Spring is magical. It feels like a long exhale after months of holding my breath in anticipation of warmth, new growth, and sunshine. I am filled with delight when I see buds forming on the forsythia and the tiny crocuses peeking through the still hard ground. Unexpectedly, I have experienced a similar spring-Esque magic sprouting from my meditation practice.
Make no mistake, I never saw myself as a person who could practice yoga, much less sit in meditation. At the mere suggestion that I try, my quick and adamant response was, “Running is my meditation!” Until it wasn’t.
For me, asana practice was a last-ditch effort to recover from chronic injury. It worked! And then, it started to work on me. While I could see the effects of the physical practice on my body and mood, I still doubted the efficacy of sitting on the floor and “watching my breath” as a path to “personal freedom” (whatever that means)—really? I’m too fidgety. I have too much energy, too much on my mind. I can’t stop the thoughts in my head. I don’t have time. I don’t want to lose my edge. I’m already doing 18 billion self-help programs.
Until I set my preconceptions aside and started to investigate what was with all the hype around meditation? I discovered two major principals that opened my mind and heart to the practice:
- Meditation is not about stopping or getting rid of thoughts. It’s about discovering a sane way to work with the thoughts you have.
(Ok, I can work with that.)
2. Meditation is NOT a self-improvement program. It is not an effort to change your thoughts or your behavior so that you can become a better person. It helps you realize that no matter what you might think about the circumstances that define your life, you’re already good, whole, and complete.

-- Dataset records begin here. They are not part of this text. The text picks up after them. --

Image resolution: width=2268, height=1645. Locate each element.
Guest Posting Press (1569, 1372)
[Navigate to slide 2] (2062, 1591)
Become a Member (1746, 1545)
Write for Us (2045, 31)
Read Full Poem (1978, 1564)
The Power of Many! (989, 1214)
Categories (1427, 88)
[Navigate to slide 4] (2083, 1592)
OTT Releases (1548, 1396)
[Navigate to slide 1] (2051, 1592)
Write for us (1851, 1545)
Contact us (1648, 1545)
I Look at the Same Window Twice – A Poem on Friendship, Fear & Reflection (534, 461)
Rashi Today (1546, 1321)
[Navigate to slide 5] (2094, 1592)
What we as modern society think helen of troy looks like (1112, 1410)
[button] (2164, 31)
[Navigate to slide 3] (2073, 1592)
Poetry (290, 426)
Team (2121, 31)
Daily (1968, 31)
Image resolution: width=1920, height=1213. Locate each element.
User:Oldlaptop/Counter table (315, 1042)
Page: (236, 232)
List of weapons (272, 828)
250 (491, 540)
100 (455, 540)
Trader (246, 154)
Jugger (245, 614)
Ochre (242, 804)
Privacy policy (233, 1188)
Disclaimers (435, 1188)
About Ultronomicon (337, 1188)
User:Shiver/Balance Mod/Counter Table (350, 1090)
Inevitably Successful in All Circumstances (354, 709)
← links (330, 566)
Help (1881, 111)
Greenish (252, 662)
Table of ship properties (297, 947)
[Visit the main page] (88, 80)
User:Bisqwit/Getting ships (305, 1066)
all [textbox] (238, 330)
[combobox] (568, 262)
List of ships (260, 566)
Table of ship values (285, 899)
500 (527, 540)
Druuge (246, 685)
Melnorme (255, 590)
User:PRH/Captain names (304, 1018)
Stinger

(I can definitely use some of that!)
Through my practice, I’ve learned that my thoughts and feelings—good, bad and neutral--are transient. Even those that feel rock solid and permanent shift, change and disappear, no matter how tightly I try to hold on or how strongly I try to push them away. Seeing this has given me access to space, and this space allows choice. I can much more readily choose how I respond to a person or situation rather than simply react out of my old patterns and conditioning. Compassion and open-mindedness (sometimes) trump jealousy, greed, frustration, and judgment.
My meditation practice has become my personal spring awakening. The seeds of joy and happiness that are the essence of our true nature have been uncovered just enough for me to nurture the right conditions for them to sprout. There are still cold, dry winds and clouds some days, but by sitting and paying attention to my breath, I can feel the onset of spring. As my teacher, Lodro Rinzler says, “I’m a mess and I’m okay!”